Mason’s paper is academic in tone but not overly technical and well worth the read for those interested in economics. It does not deal with immigration, and there is only one mention of immigration, almost a throw-away line consistent with the ethos of what The New York Times labels a “liberal think tank.” In discussing types of spending that may grow the economy by raising the GDP but would have “grave social costs,” Mason mentions “spending on foreign wars, immigration enforcement, environmentally destructive infrastructure projects.”
One could argue (I do) that Mason’s wish to see more Americans in the labor force would be brought about by greater enforcement of our immigration laws, and that there are grave social costs that have resulted from allocating tremendous sums of taxpayer money to DHS without receiving immigration enforcement in return. But, the paper does contain information useful to those of us who make the argument that our current immigration system exacerbates the structural defects in the U.S. Economy.

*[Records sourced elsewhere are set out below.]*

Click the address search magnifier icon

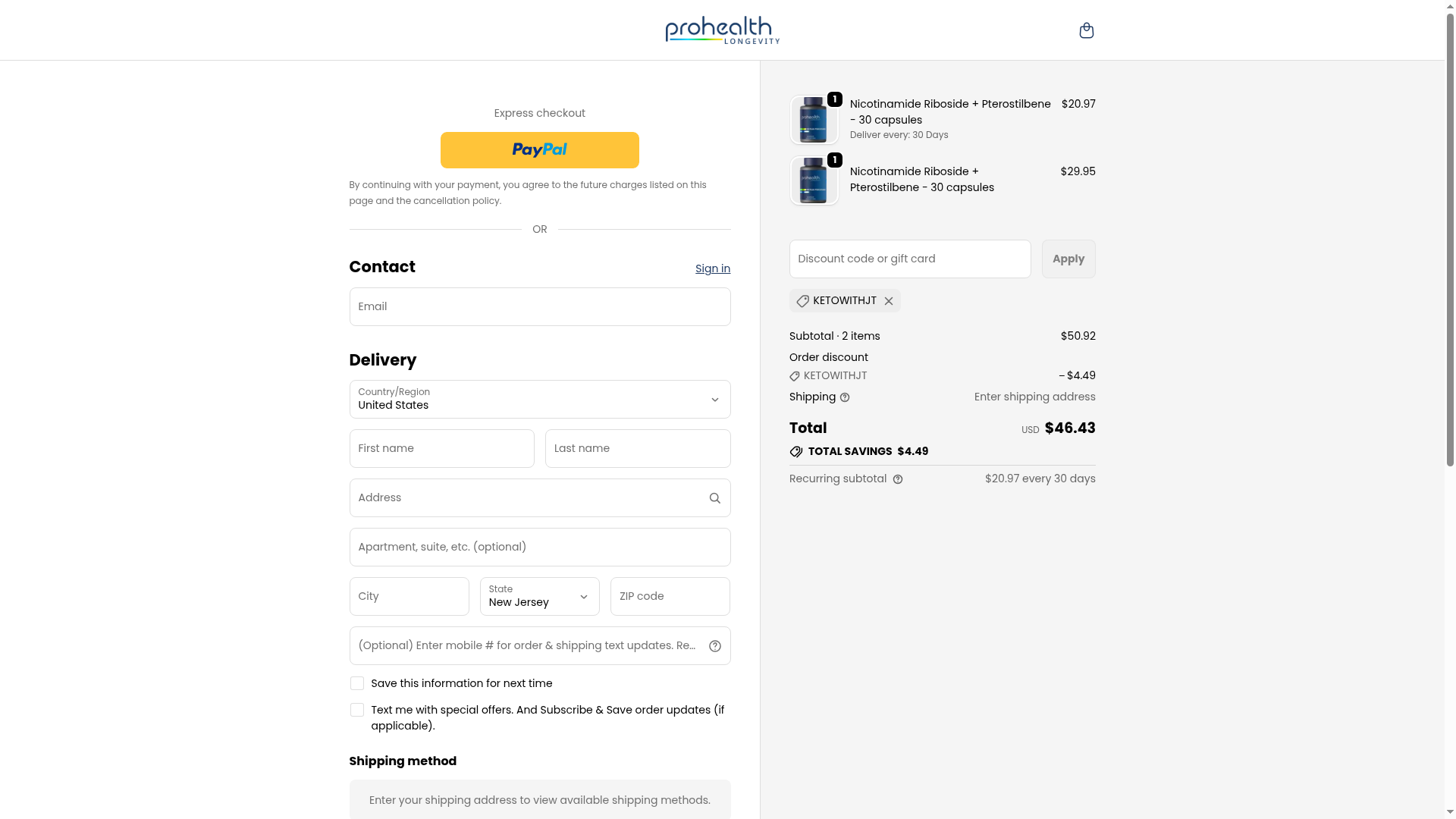pyautogui.click(x=714, y=498)
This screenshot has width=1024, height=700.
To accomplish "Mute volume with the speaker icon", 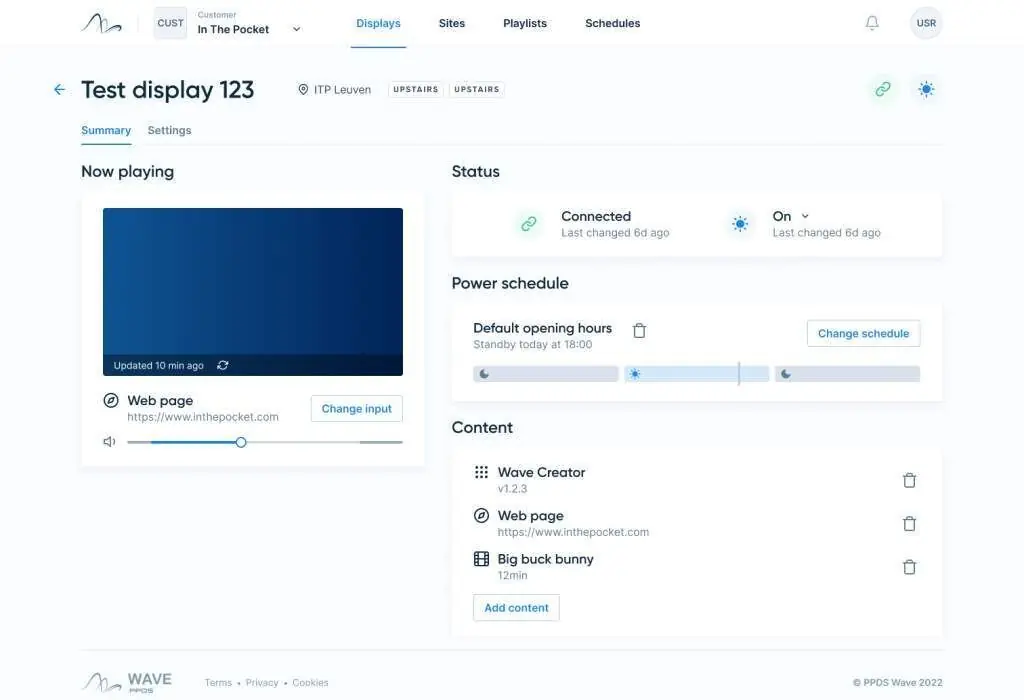I will click(x=109, y=442).
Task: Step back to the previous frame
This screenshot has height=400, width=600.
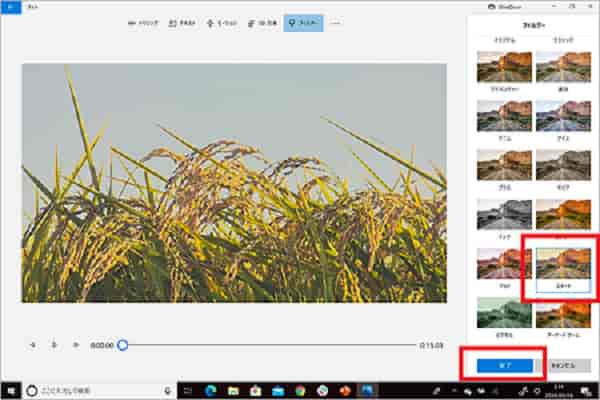Action: point(33,345)
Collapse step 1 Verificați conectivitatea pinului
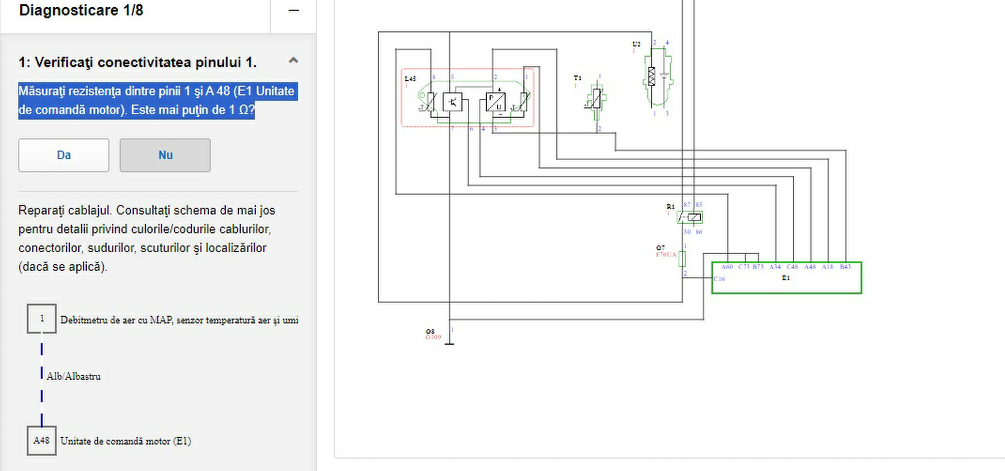This screenshot has width=1005, height=471. [291, 62]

A strong argument in favor of the RAISE Act is that it would improve economic output, in part by bringing in more productive workers. And the RAISE Act’s point system will favor employers who are willing to pay premium salaries for truly valuable employees; not those employers who are looking to undercut wages.
A good example of how our immigration system undermines productivity is mechanization. Mechanization is displacing workers in the labor market, and this trend will accelerate. However, the relative low-cost of labor in an economy as advanced as the United States’ is delaying mechanization and keeping economic productivity lower than it could be.
Mason says:
Our economic problem is not that machines are replacing labor, thanks perhaps to wages that are too high. Rather, it is that machines are not
replacing labor, because wages are too low.
And Marco Annunziata, the chief economist of General Electric, told The New York Times
The investment [such as in technologies like 3D printing] that should be most powerful in driving productivity for companies has been the weakest…It means that all these innovations aren’t scaling. They’re only being implemented on an episodic basis, on a small scale.
Down the road, as mechanization becomes less capital-intensive and companies do decide to concentrate on integrating technological innovations, the U.S., if we continue our current course, will reach a tipping point where tens of millions of workers will be displaced over a short period of time, adding to the tens of millions of Americans already out of work.
What Senators Cotton and Perdue understand is that the immigration system does not suit the needs of American workers. They also understand what Paul Ryan, Chuck Schumer, Marco Rubio, et. al., reject: that rising wages are good for U.S. workers and good for our economy, and essential if we wish to reduce income inequality.
The “experts” tell us that rising wages will cause run-away inflation. Here’s Mason on that point:
The idea that the economy has now reached supply constraints and is in danger of overheating should not become conventional wisdom without more critical scrutiny….And one of the most important results of “overheating” is wages rising relative to productivity. But if real wage growth is never allowed to exceed real labor productivity growth, it is impossible for the wage share of national income to ever rise.
Mason argues correctly that wages may be rising but they are not at the level they should be, given the losses in the Great Recession. Some employers prefer to keep the balance tilted heavily in their favor through mass immigration. That is not the purpose of the U.S. immigration system.
NumbersUSA believes American workers deserve a RAISE.